II. QUESTÃO EM DISCUSSÃO
2. Há três questões em discussão: (i) definir se as gratificações GDATA e GDPGTAS devem ser pagas integralmente aos aposentados cujos proventos são proporcionais; (ii) estabelecer se pensionista titular apenas de cota-parte da pensão possui direito à integralidade do crédito executado; e (iii) determinar se a contribuição para o Plano de Seguridade Social (PSS) incide sobre os juros de mora integrantes da condenação.
III. RAZÕES DE DECIDIR
3. A extensão da GDATA/GDPGTAS aos servidores inativos não afasta a necessidade de observância da natureza jurídica dos proventos percebidos, de modo que a proporcionalidade da aposentadoria repercute sobre as vantagens que a integram.
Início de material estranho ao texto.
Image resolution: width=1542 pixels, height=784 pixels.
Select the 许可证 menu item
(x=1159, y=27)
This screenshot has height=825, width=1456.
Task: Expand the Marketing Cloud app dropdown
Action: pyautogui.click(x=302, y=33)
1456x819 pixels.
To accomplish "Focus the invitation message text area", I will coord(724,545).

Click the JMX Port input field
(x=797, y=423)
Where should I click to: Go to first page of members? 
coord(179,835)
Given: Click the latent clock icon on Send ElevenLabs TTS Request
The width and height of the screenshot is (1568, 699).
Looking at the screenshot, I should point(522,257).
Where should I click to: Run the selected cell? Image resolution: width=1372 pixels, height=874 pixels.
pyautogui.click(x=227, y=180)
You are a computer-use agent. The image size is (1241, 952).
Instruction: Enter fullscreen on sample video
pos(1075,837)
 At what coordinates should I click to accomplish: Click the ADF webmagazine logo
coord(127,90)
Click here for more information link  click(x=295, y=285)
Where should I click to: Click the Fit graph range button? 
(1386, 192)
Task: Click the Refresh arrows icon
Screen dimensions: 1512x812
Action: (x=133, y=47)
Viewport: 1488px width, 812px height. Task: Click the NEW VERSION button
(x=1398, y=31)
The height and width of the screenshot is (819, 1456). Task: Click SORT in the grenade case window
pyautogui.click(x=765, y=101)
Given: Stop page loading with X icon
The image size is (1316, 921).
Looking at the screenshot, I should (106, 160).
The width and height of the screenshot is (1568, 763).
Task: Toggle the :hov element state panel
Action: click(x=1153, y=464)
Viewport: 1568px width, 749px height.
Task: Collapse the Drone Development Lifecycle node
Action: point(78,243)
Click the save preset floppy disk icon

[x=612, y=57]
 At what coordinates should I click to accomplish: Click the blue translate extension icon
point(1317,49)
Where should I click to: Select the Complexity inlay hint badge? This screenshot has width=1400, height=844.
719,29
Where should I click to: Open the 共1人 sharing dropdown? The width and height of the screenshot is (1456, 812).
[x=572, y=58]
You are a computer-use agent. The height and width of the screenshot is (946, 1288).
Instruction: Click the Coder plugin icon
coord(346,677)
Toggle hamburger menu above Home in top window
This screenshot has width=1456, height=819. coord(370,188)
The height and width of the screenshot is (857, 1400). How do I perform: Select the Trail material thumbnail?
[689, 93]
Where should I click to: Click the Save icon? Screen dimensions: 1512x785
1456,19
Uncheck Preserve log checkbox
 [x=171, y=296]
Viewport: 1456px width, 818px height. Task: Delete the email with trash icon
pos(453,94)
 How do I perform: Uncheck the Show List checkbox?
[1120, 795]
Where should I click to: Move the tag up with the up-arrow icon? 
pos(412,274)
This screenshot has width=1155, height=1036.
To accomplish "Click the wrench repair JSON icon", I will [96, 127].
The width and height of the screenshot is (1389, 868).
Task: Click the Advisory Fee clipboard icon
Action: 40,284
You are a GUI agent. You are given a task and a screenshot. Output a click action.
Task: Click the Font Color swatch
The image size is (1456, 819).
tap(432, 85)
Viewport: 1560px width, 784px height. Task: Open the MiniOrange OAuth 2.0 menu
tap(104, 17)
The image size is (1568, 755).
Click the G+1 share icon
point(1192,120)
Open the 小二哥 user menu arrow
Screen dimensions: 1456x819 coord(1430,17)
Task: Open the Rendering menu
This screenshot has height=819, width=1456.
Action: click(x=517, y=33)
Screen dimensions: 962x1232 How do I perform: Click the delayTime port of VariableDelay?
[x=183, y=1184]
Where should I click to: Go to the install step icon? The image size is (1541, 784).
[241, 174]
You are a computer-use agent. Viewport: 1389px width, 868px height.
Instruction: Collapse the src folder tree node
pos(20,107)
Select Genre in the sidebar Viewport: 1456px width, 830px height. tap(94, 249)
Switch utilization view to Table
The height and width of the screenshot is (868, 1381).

4. A Súmula Vinculante nº 20 e a Súmula nº 43 da Advocacia-Geral da União asseguram a extensão das gratificações aos inativos em regime de paridade, mas não afastam os efeitos da proporcionalidade inerente aos proventos de aposentadoria.
5. A pensionista que percebe apenas fração do benefício previdenciário tem direito somente ao crédito correspondente à respectiva cota-parte, inexistindo autorização no título executivo para recebimento de valores pertencentes a outros beneficiários.
6. O cálculo apresentado pela pensionista considera referência remuneratória incompatível com o cargo efetivamente ocupado pelo instituidor da pensão, o que evidencia excesso de execução.
7. Os juros de mora possuem natureza indenizatória e destinam-se à recomposição dos prejuízos decorrentes da mora no pagamento, razão pela qual não integram a base de cálculo da contribuição previdenciária.
8. A condenação dos embargados ao pagamento de honorários advocatícios deve ser mantida diante do reconhecimento da sucumbência mínima da União e da ausência de fundamento apto a demonstrar desacerto da sentença.
IV. DISPOSITIVO E TESE
9. Recursos desprovidos.
ACÓRDÃO
Vistos e relatados estes autos em que são partes as acima indicadas, a Egrégia 2ª Turma Suplementar do Tribunal Regional Federal da 6ª Região decidiu, por unanimidade, NEGAR PROVIMENTO às Apelações dos autores e da União Federal, nos termos do voto da relatora, nos termos do relatório, votos e notas de julgamento que ficam fazendo parte integrante do presente julgado.
Belo Horizonte, 31 de agosto de 2026.